What you need to do. I need the lines from the one containing "Where should I click to: Open NasEther's" through the last line of the entries retyped exactly, with no pictures among them.

━━━━━━━━━━━━━━━━━━━━

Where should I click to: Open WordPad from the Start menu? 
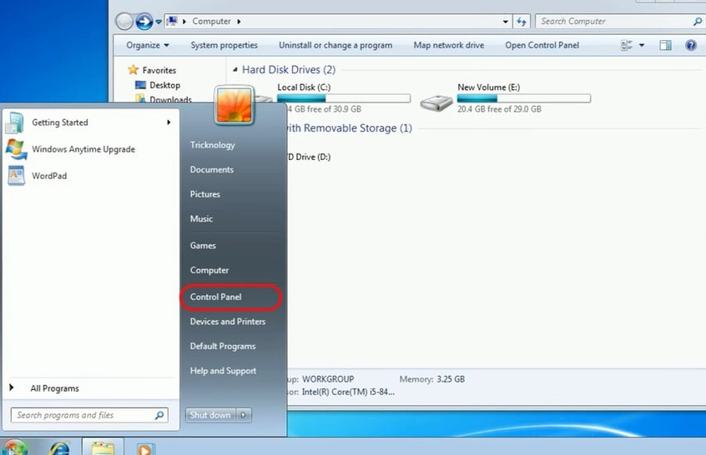click(48, 176)
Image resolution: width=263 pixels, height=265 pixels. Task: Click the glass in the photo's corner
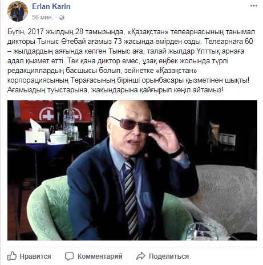[202, 231]
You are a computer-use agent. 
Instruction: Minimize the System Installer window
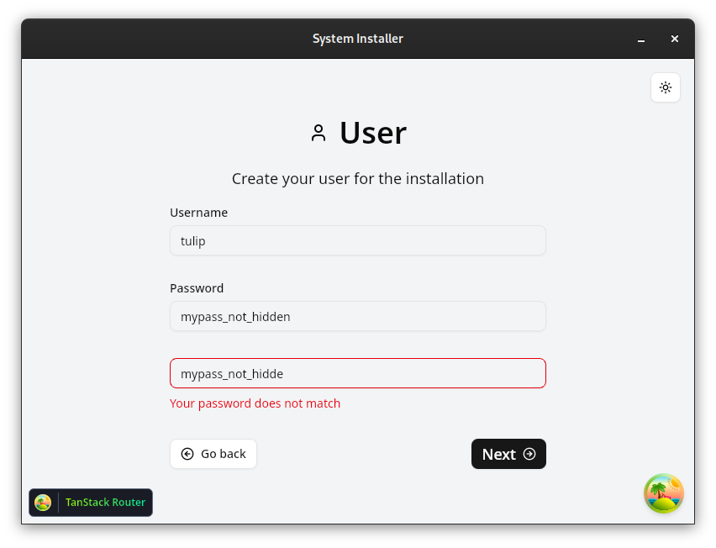coord(641,39)
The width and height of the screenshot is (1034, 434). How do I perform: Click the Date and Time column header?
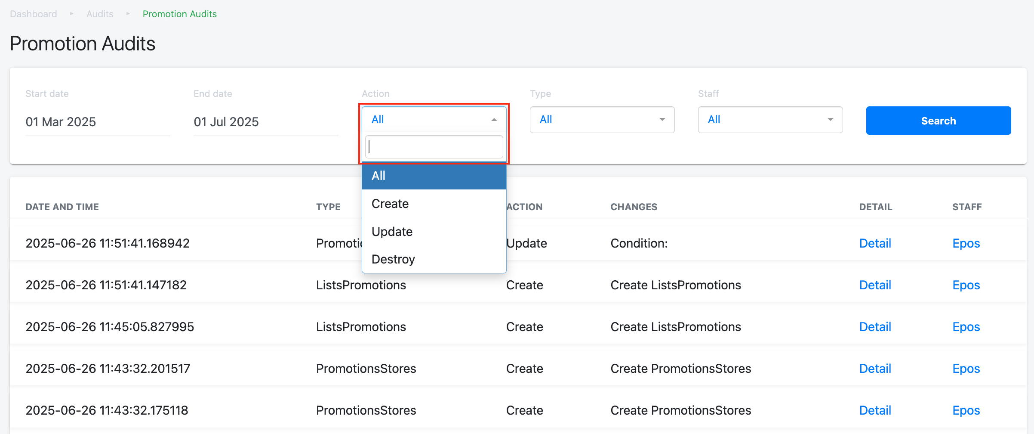(x=62, y=207)
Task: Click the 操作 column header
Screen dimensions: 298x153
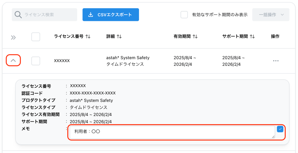Action: click(275, 36)
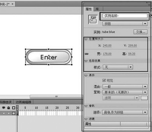Image resolution: width=152 pixels, height=132 pixels.
Task: Click the lock icon in timeline header
Action: pos(8,108)
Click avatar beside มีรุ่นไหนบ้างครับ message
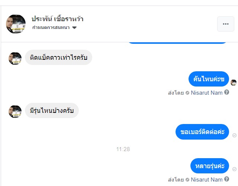Screen dimensions: 238x186 tap(15, 111)
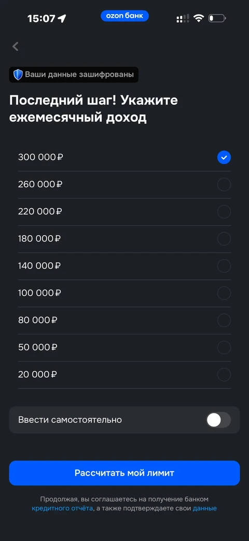Pick the 140 000 ₽ radio button
The height and width of the screenshot is (541, 249).
[x=224, y=266]
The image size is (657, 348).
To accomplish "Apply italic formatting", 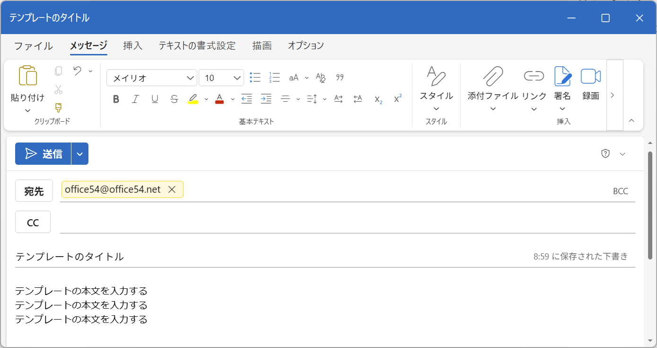I will (x=135, y=99).
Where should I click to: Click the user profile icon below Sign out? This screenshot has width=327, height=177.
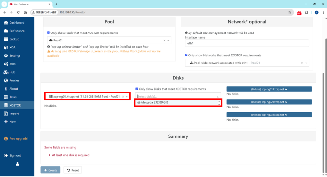(17, 164)
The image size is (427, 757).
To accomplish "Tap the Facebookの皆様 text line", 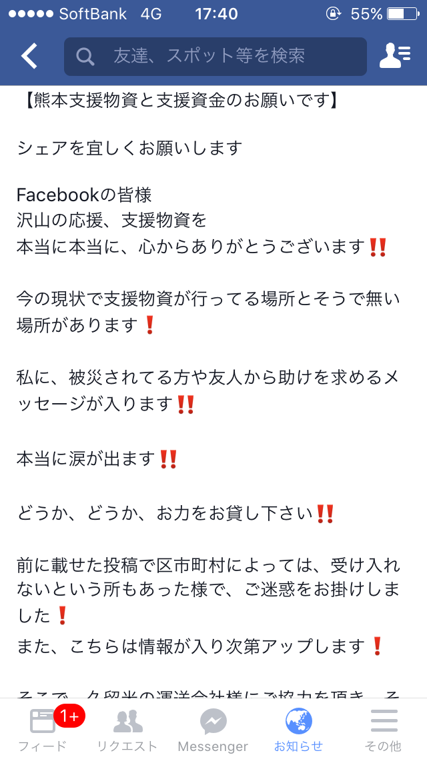I will click(x=84, y=195).
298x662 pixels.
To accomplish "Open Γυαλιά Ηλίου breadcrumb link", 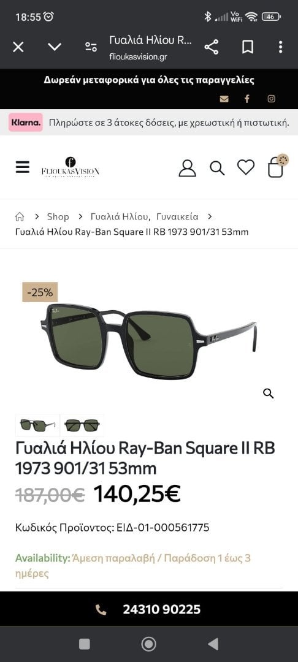I will [120, 216].
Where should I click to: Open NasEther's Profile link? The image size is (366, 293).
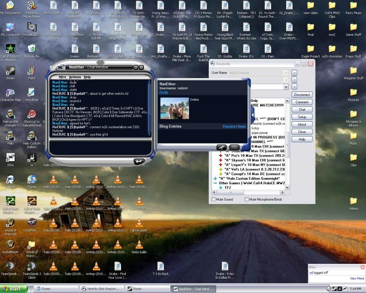coord(163,92)
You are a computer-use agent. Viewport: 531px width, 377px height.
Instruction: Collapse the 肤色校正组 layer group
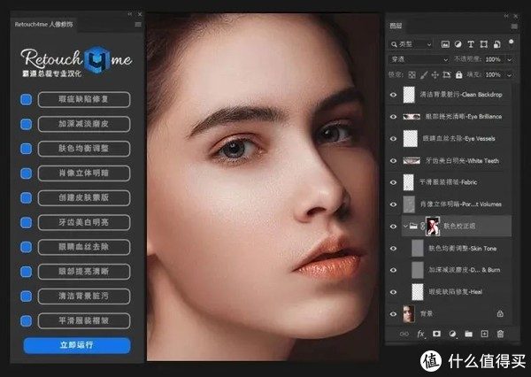pos(405,226)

━━━━━━━━━━━━━━━━━━━━

Answer section.
Where should I click to: Open NasEther's Profile link? The image size is (366, 293).
coord(163,92)
You are a computer-use agent. Viewport: 531px width, 377px height.
Instruction: Collapse the 肤色校正组 layer group
pos(405,226)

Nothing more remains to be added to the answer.